Pass 2 — Remove the Orphaned SIDs
Once the list looks reasonable, re-run with -Remove to commit the changes:
.\RemoveOrphanedSID-AD.ps1 -Filter "All" -Remove

-Remove — the script now strips each orphan from its parent ACL. Removed entries are shown in red.If you want to do a dry-run of the remove pass first, add -WhatIf. The script then walks every object the way it would for a real removal but prints Would remove orphaned SID… instead of actually changing the ACL:
.\RemoveOrphanedSID-AD.ps1 -Filter "All" -Remove -WhatIf
The transcript log captures the change set, including which object each removal touched:

Verify the Cleanup
Open the Security tab on any AD object that previously had orphaned SIDs (Active Directory Users and Computers → right-click → Properties → Security tab). The numeric SIDs are gone; only resolvable principals remain.

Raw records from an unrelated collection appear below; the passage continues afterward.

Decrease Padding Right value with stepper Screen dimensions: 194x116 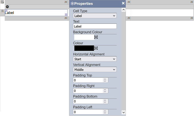point(105,92)
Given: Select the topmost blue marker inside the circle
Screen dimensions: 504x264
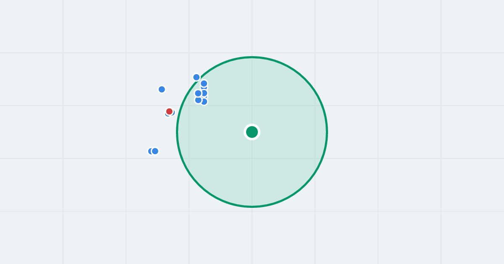Looking at the screenshot, I should [204, 83].

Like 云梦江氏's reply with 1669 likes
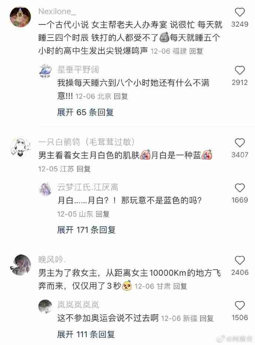tap(239, 188)
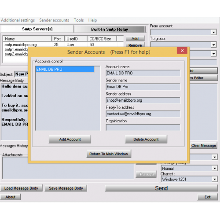The width and height of the screenshot is (220, 220).
Task: Click the Clear Message button
Action: (203, 145)
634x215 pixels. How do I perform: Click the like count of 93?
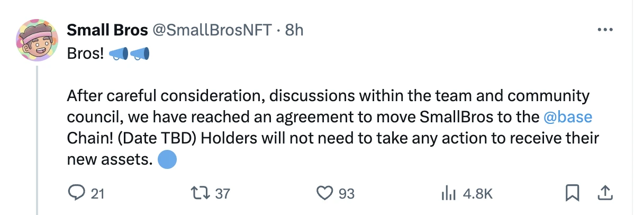coord(346,194)
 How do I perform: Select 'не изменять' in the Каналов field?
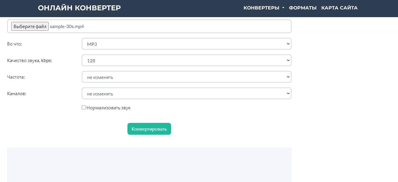click(x=186, y=93)
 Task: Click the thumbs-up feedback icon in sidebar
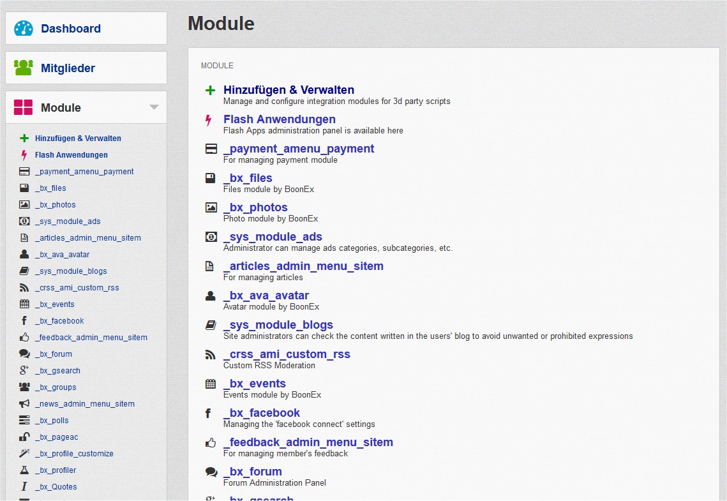(x=24, y=337)
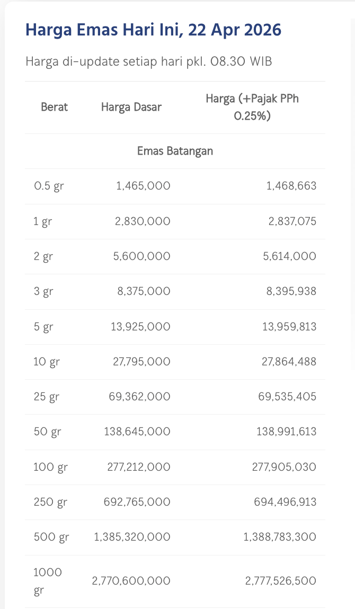355x609 pixels.
Task: Click the Harga (+Pajak PPh 0.25%) header
Action: click(252, 107)
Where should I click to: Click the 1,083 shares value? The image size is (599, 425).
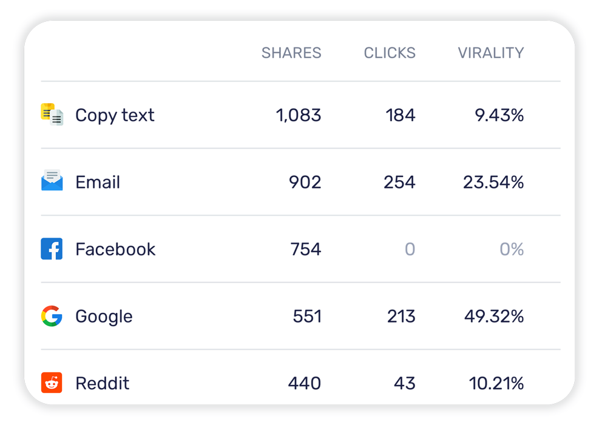click(x=299, y=115)
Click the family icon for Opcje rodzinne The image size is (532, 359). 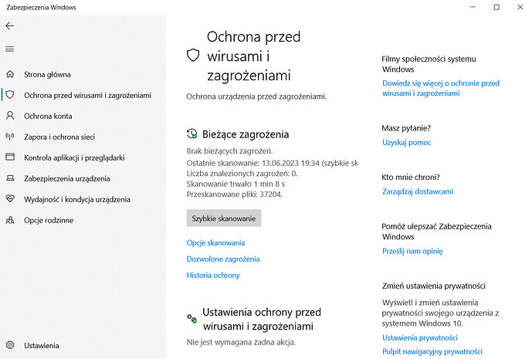[10, 220]
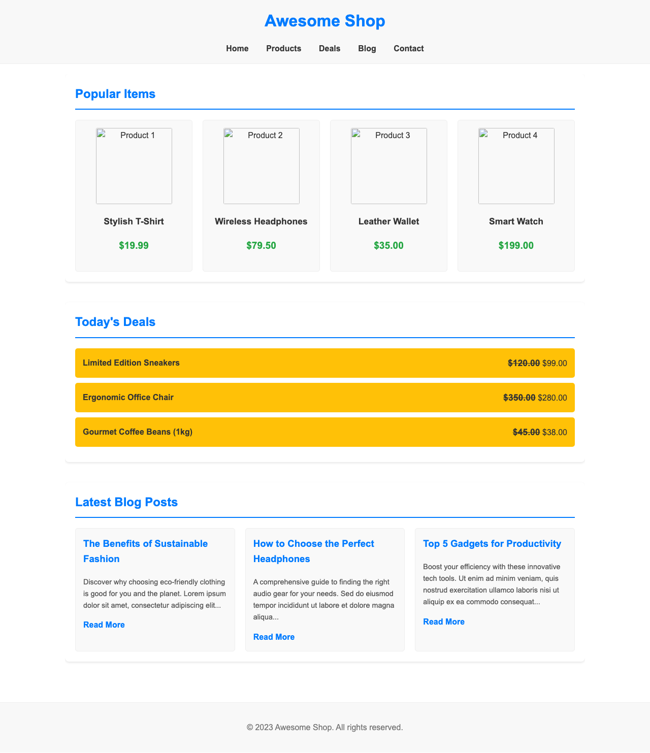650x753 pixels.
Task: Open the Home page
Action: click(x=237, y=49)
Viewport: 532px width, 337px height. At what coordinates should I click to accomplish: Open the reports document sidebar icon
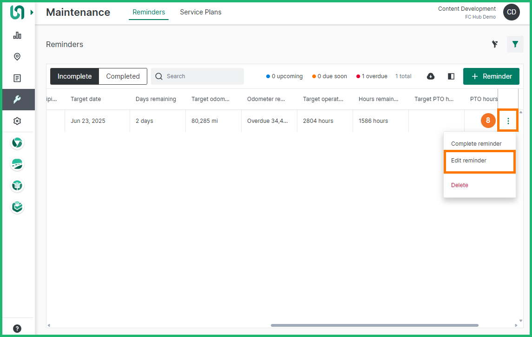(17, 78)
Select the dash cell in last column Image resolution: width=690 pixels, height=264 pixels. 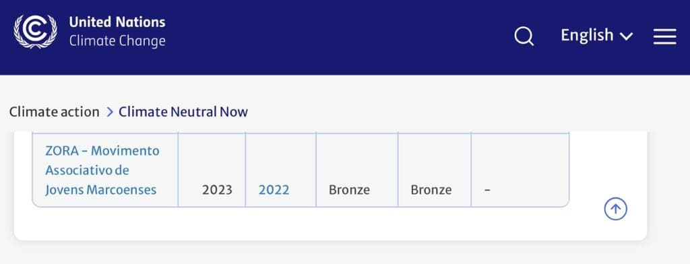(520, 170)
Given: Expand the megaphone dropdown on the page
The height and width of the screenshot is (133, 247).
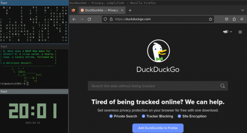Looking at the screenshot, I should point(228,32).
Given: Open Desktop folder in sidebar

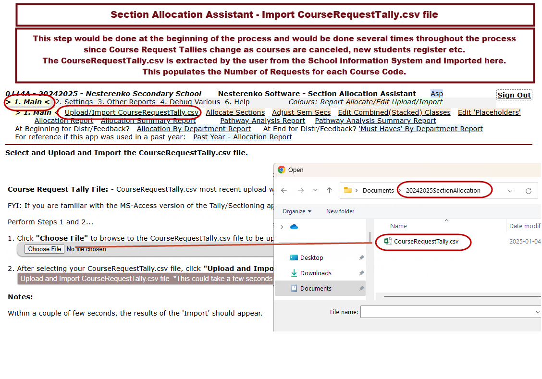Looking at the screenshot, I should pyautogui.click(x=311, y=258).
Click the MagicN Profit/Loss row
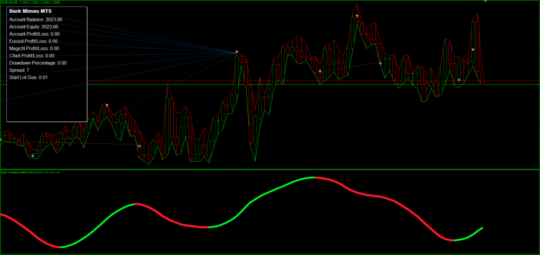540x255 pixels. pyautogui.click(x=34, y=48)
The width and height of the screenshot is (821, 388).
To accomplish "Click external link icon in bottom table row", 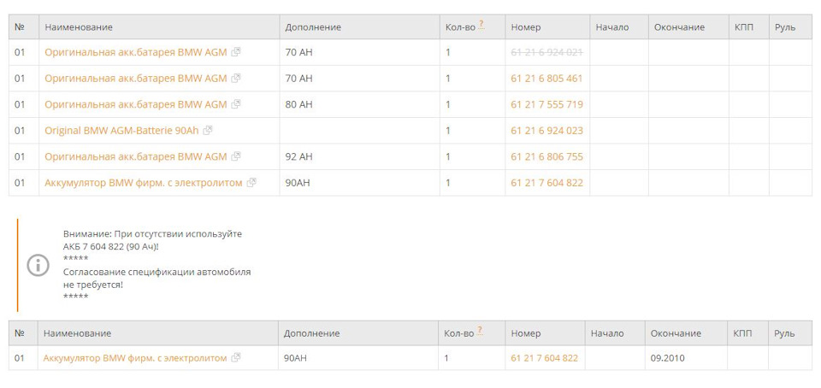I will [236, 358].
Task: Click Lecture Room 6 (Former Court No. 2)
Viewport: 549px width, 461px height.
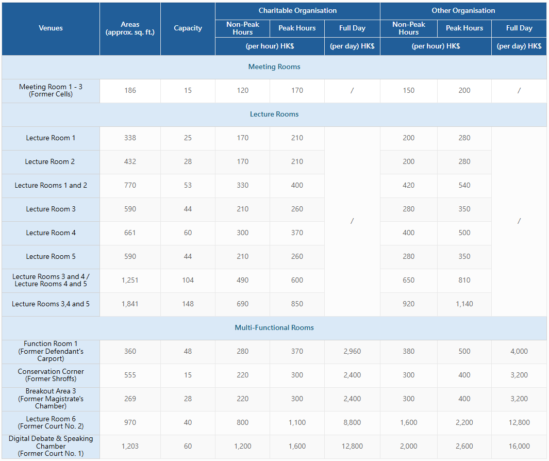Action: [51, 423]
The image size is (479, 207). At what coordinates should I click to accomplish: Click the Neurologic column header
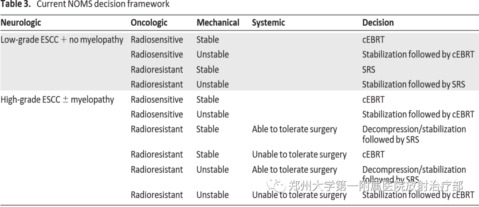(21, 23)
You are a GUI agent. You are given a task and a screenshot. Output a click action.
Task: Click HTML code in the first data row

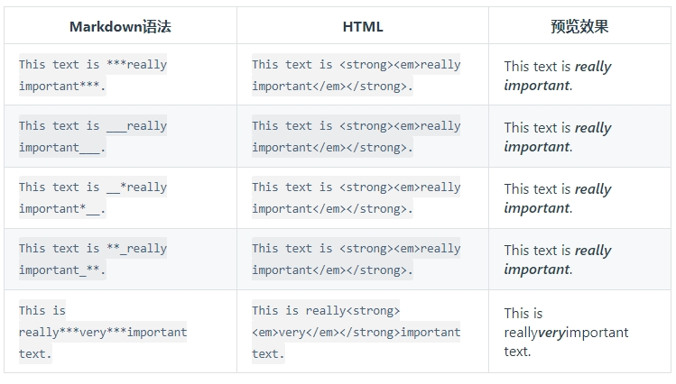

For programmatic verification, re-run the list pass and confirm no orphaned SIDs are reported:
.\RemoveOrphanedSID-AD.ps1 -Filter "All"
The output should now be just the AD walk with no yellow lines.
Common Pitfalls
- Running -Remove without running the list pass first. The list pass shows you what the script will touch. Skipping it is the fastest way to remove a SID you did not actually want to remove (a misconfigured permission attached to a still-valid trust principal, for example).
- Running on the entire forest before testing on one OU. The first run should always be scoped to a single OU you understand. Once that works, expand the filter.
- Forgetting that this only handles SIDs from your own domain. The script filters by the domain SID prefix, so SIDs from external trusts, well-known groups, or built-in principals are intentionally skipped. If you need to clean those, that is a different problem and a different script.
- No backup of the directory. Run the script during a maintenance window with a recent system-state backup of at least one DC. The change is reversible (you can re-add the principal and the ACL is gone, so you would need to re-grant permissions), but a snapshot lets you revert quickly if something goes wrong.
- Confusing this with file-system ACL cleanup. This script targets AD object ACLs (the security on the directory entries themselves, like the OU permissions). For file shares with orphaned SIDs in NTFS ACLs, you need a different script that walks the file system, not the directory.
Conclusion
Orphaned SIDs are inevitable in any AD that has been around long enough for accounts to be created and deleted. Removing them is not strictly required for security, but it makes audits cleaner, reports more accurate, and reduces the noise that hides genuine permission problems. The two-pass workflow — list first, remove second — gives you a chance to review what the script will change before it changes anything.
Run RemoveOrphanedSID-AD.ps1 as part of your quarterly AD hygiene routine. Keep the transcript logs with your change-control evidence. The directory stays clean, the audits stay quiet, and the next admin who opens the Security tab on an OU sees names instead of raw SIDs.